President Trump spoke by phone with Prime Minister Theresa May. A British government statement said the two agreed the attack in Syria was "utterly reprehensible" and that the international community must respond "to uphold the worldwide prohibition on the use of chemical weapons".

Mr Trump has promised a "forceful" response and has cancelled a foreign trip in order to manage the crisis.

The Council has met four times in the past week on chemical weapons in Syria, with the US, Britain and France facing off against Russia, Syrian president Bashar Assad's key ally that insists no chemical attack took place in the Douma suburb.

As tensions escalate over possible US-led military reprisals for the suspected attack, the UN's most powerful body remained paralysed, unable to overcome its deep divisions that have been a hallmark of its debates during the seven years of conflict in Syria.

Sweden's ambassador, Olof Skoog, who tried unsuccessfully to find a compromise solution, told the council after the third vote that he was disappointed.

"I just hope that we do not consider this the end when it comes to ensuring that the facts are established and that there is a true accountability and no more impunity for the horrendous use of chemical weapons in Syria and elsewhere," Mr Skoog said.

After the defeat of Russia's second resolution, Russian ambassador Vassily Nebenzia said to US ambassador Nikki Haley: "I would once again ask you, once again beseech you, to refrain from the plans that you're currently developing for Syria."

The threats of US military action against Syria "should make us seriously worried, all of us," Mr Nebenzia said.

In Tuesday's first vote, Russia vetoed a US-drafted resolution that would have condemned the suspected Douma attack in the strongest terms and established a new independent and impartial investigative body to determine responsibility for Syrian chemical attacks.

The vote was 12 in favour, with Bolivia joining Russia in voting "no" and China abstaining.

"History will record that, on this day, Russia chose protecting a monster over the lives of the Syrian people," Ms Haley said, referring to Syrian president Bashar Assad.

She said the United States "went the extra mile" to get Russian support for the resolution to ensure that a new investigative body would be impartial, independent and professional - provisions she said were not in the rival Russian resolution.

Ms Haley said the Russian draft would have allowed Russia to choose the investigators and assess the outcome of the investigation. "Does any of that sound independent or impartial?"

Mr Nebenzia accused the United States of trying to mislead the international community and said it is "taking one more step toward confrontation".

He said the US and its allies did not need a resolution to determine responsibility because it was already blaming Syria and Russia.

"You do not want to hear the fact that no traces of a chemical attack were found in Douma," Mr Nebenzia said.

"You simply have been looking for a pretext" and want the resolution to fail "to justify the use of force against Syria".

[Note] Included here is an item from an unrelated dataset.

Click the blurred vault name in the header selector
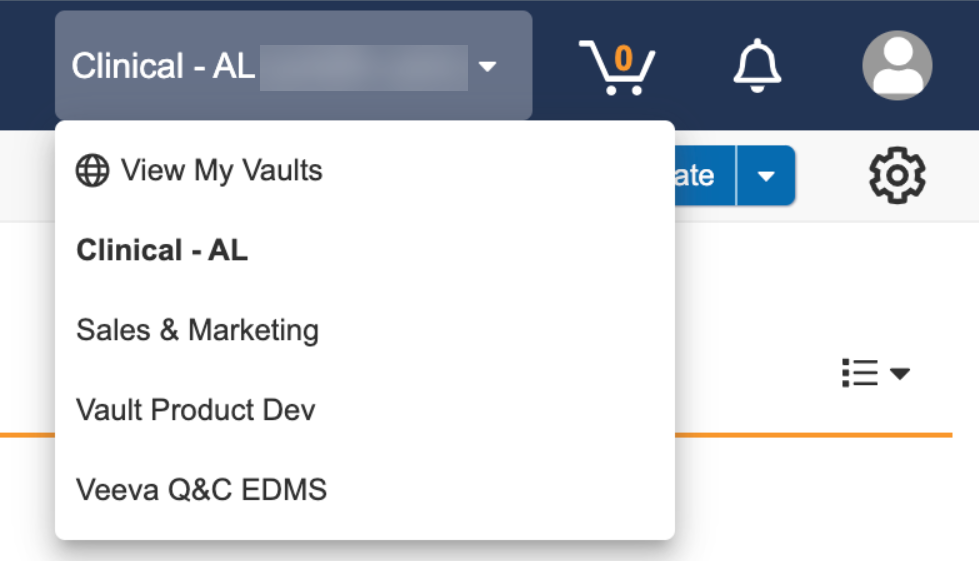 pos(363,67)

A joint UN-OPCW investigative team accused Syria of using chlorine gas in at least two attacks in 2014 and 2015 and the nerve agent sarin in an aerial attack on Khan Sheikhoun in April 2017 that killed about 100 people and affected about 200 others. The latter attack led to a US airstrike on a Syrian airfield.

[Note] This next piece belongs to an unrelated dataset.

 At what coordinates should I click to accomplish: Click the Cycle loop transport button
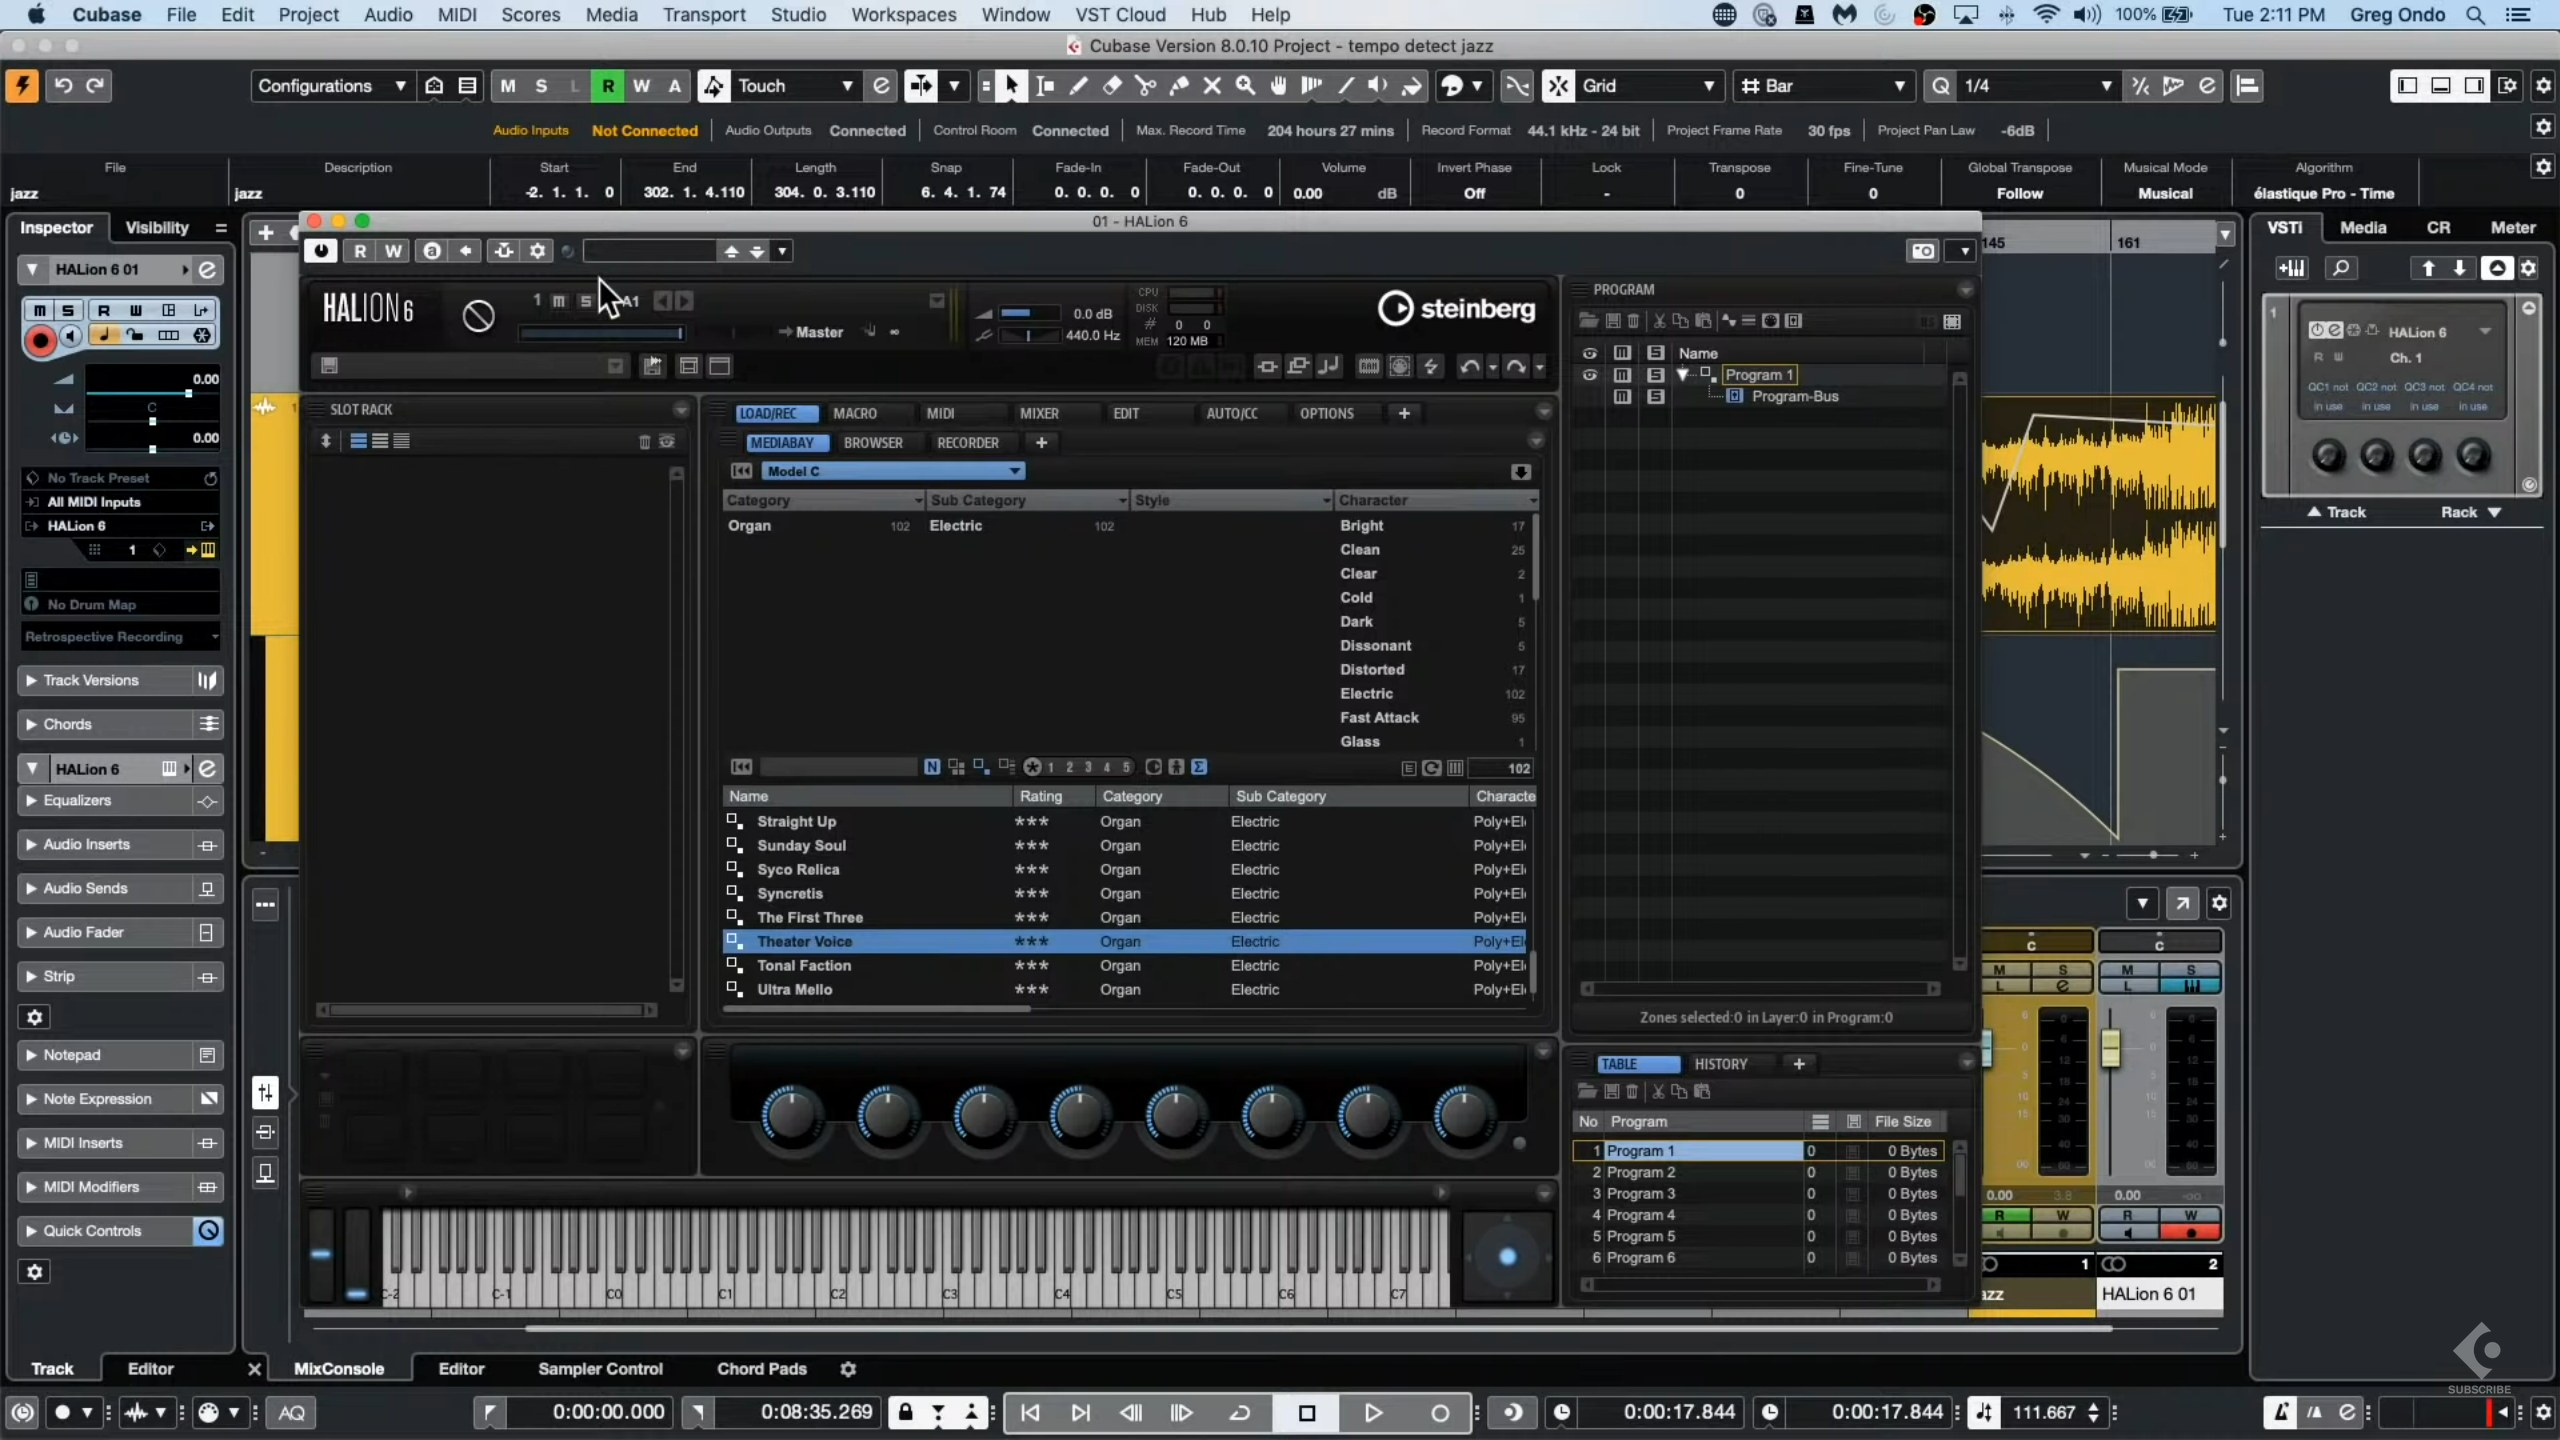pyautogui.click(x=1239, y=1412)
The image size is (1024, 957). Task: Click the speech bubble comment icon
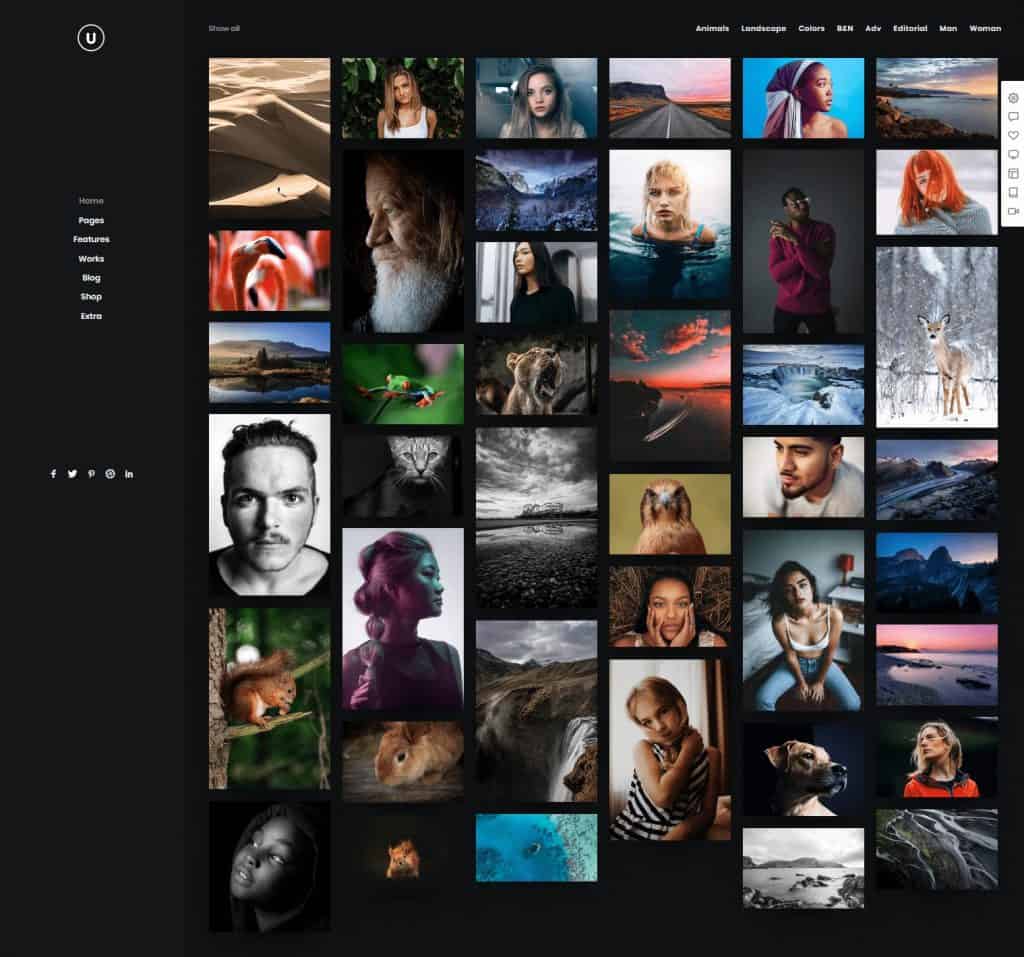point(1013,117)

The team also accused the Islamic State extremist group of using mustard gas twice in 2015 and 2016.

Russia rejected the findings on Syria's culpability and vetoed a Western-backed resolution in November that would have renewed the UN-OPCW Joint Investigative Mechanism (JIM).

Mr Nebenzia told the council the US resolution was trying to recreate the JIM, which he said "became a puppet in the hands of anti-Damascus forces".

The rival Russian resolutions - on a new accountability body and the OPCW fact-finding mission - both failed to get the required nine "yes" votes needed for adoption. The US, Britain and France voted against both measures but did not have to use their vetoes.

Mr Nebenzia and Syrian ambassador Bashar Ja'afari said that despite the council's failure to welcome the OPCW fact-finding mission, its investigators are heading to Syria with support from both Russia and Syria.

Mr Nebenzia said two groups of OPCW experts could be on the ground "as early as this week".